A new report released on Wednesday has said that religious freedom and tolerance are under threat in India. The analysis by the United States Commission on International Religious Freedom was based on violations of rights it found in 2016 and observations of contributing factors, such as national and state laws that restrict religious conversion and cow slaughter, among others.
The document noted that although Prime Minister Narendra Modi had publicly condemned religious intolerance, members of his Bharatiya Janata Party were connected with right-wing groups involved in communal violations. “Hindu nationalist groups – such as the Rashtriya Swayamsevak Sangh, Sangh Parivar, and Vishva Hindu Parishad – and their sympathisers perpetrated numerous incidents of intimidation, harassment, and violence against religious minority communities and Hindu Dalits,” the report said, adding that these violations were most “frequent and severe” in 10 of India’s 29 states.

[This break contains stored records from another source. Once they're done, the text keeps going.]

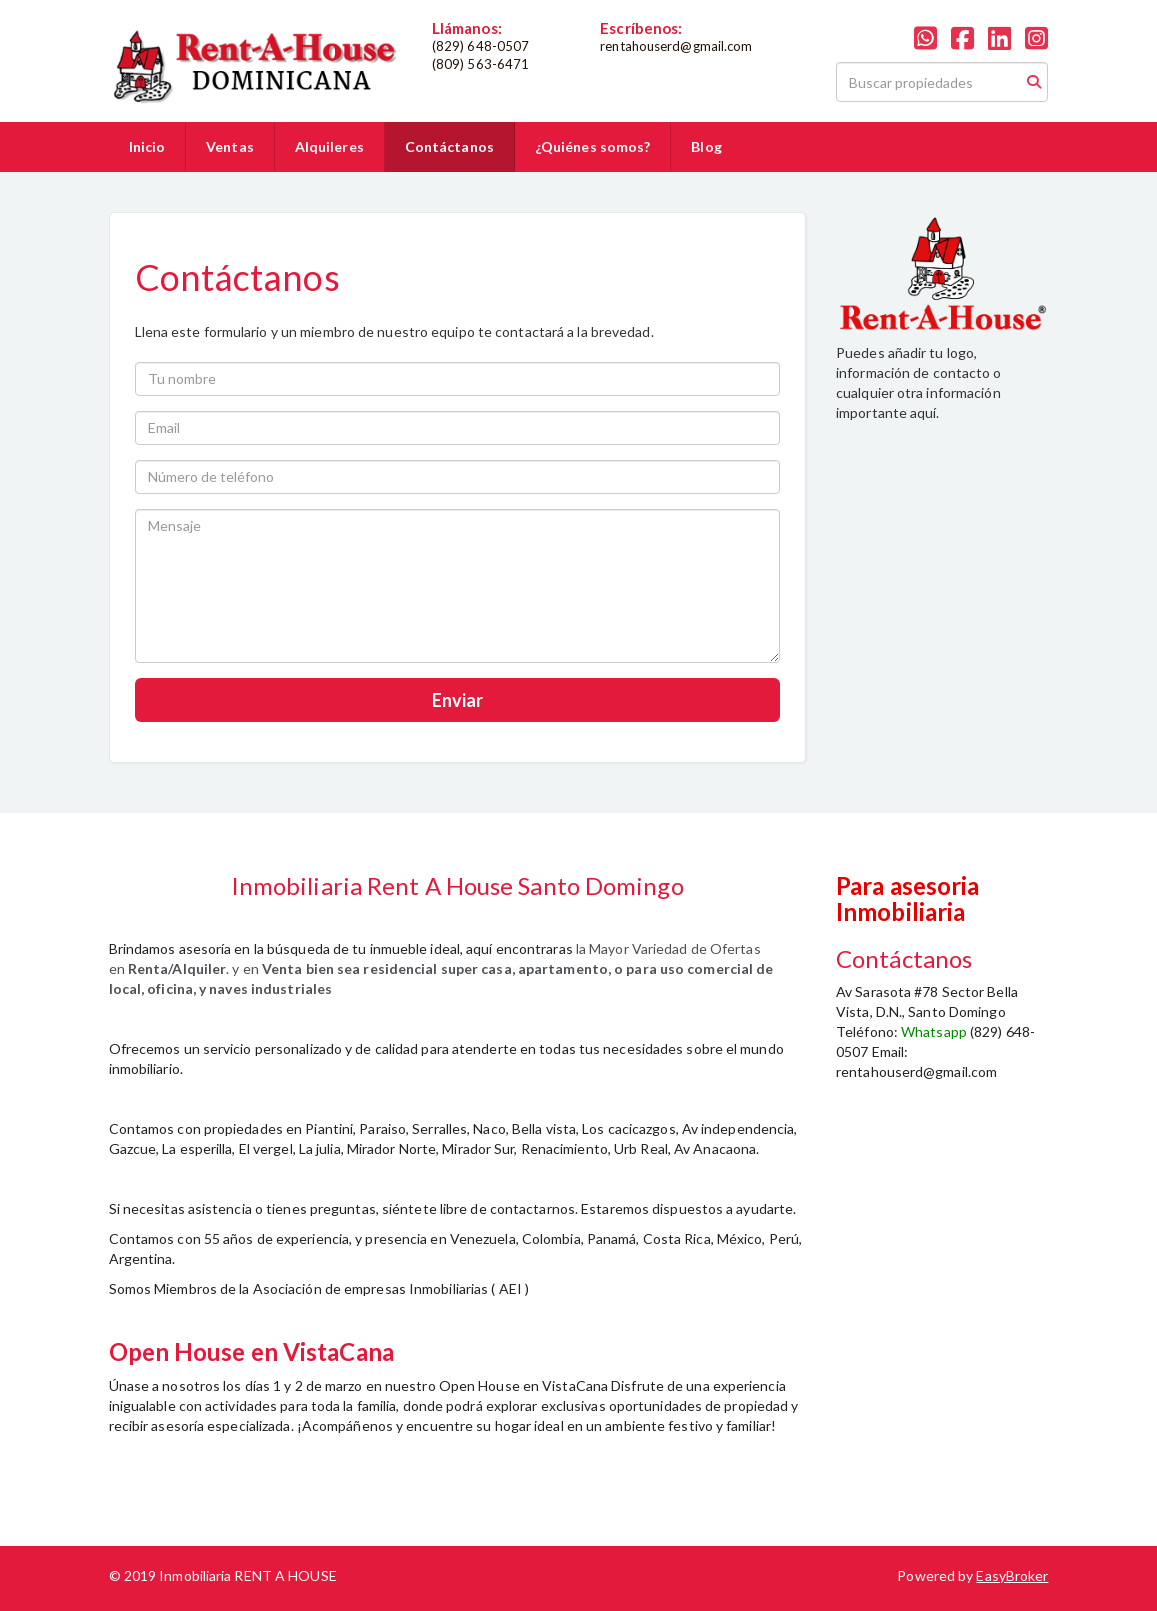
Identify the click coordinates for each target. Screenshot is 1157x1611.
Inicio (147, 146)
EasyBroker (1012, 1575)
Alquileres (329, 146)
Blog (706, 146)
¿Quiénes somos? (593, 146)
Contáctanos (449, 146)
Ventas (230, 146)
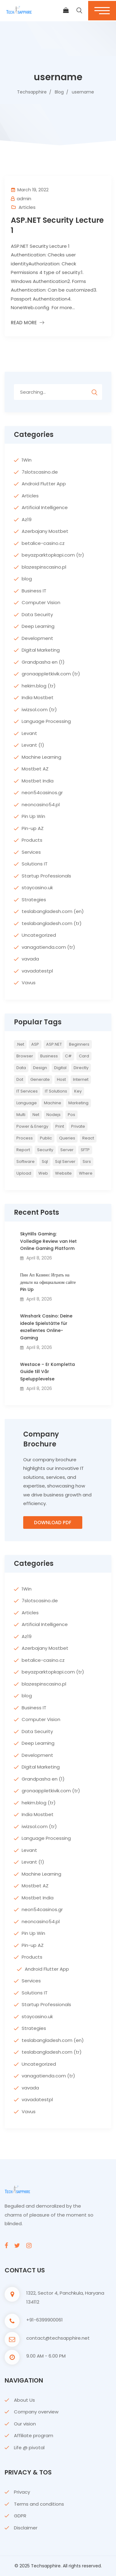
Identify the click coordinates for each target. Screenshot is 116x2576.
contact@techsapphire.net (58, 2338)
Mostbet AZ (35, 768)
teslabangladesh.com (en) (53, 911)
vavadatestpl (37, 971)
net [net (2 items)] (35, 1115)
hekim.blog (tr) (39, 685)
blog (27, 578)
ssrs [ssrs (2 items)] (87, 1161)
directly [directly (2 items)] (81, 1068)
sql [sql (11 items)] (45, 1161)
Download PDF (52, 1522)
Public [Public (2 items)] (46, 1138)
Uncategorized (39, 935)
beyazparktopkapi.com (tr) (53, 555)
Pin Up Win (33, 816)
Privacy (22, 2492)
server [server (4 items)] (67, 1150)
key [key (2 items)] (78, 1091)
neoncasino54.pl (41, 804)
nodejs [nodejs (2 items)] (53, 1115)
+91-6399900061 (44, 2320)
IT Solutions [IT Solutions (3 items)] (56, 1091)
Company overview (36, 2411)
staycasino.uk (37, 887)
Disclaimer (25, 2527)
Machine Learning (41, 757)
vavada (30, 959)
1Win (27, 460)
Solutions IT (35, 864)
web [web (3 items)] (43, 1173)
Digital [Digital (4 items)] (60, 1068)
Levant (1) (33, 745)
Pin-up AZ (33, 828)
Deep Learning (38, 626)
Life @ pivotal (29, 2447)
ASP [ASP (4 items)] (35, 1044)
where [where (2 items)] (85, 1173)
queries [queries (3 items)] (67, 1138)
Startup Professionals (46, 876)
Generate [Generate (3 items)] (40, 1079)
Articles (27, 207)
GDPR (20, 2515)
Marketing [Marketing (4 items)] (78, 1103)
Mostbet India (38, 781)
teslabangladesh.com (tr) (52, 923)
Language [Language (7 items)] (26, 1103)
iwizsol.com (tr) (39, 709)
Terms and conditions (39, 2504)
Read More (24, 322)
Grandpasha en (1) (43, 662)
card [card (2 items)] (84, 1056)
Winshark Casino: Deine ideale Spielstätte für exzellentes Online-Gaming (46, 1327)
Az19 (27, 519)
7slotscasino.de (40, 472)
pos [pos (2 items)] (71, 1115)
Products (32, 840)
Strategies (34, 899)
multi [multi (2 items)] (20, 1115)
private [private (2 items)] (78, 1126)
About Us (24, 2400)
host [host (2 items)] (61, 1079)
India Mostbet (38, 697)
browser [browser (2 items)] (24, 1056)
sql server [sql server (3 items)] (65, 1161)
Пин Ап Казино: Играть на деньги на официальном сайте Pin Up (48, 1282)
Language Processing (46, 721)
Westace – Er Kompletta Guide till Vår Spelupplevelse (47, 1371)
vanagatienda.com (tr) (48, 947)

The US panel also accused the Indian police and judiciary of being biased and flawed to “create a pervasive climate of impunity in which religious minorities feel increasingly insecure and have no recourse when religiously-motivated crimes occur”. The report has recommended that Washington express its concerns over the deteriorating state of religious freedom in India and also push the Indian government to take measures to counter the disturbing trend.
The independent panel, however, has used a map of India that marks sections of India-administered Kashmir as Pakistani territory, even though that is not the official US position on the dispute. The analysis, once again, categorised India under its Tier 2 section, which includes nations where the violations engaged in or tolerated by the government are serious.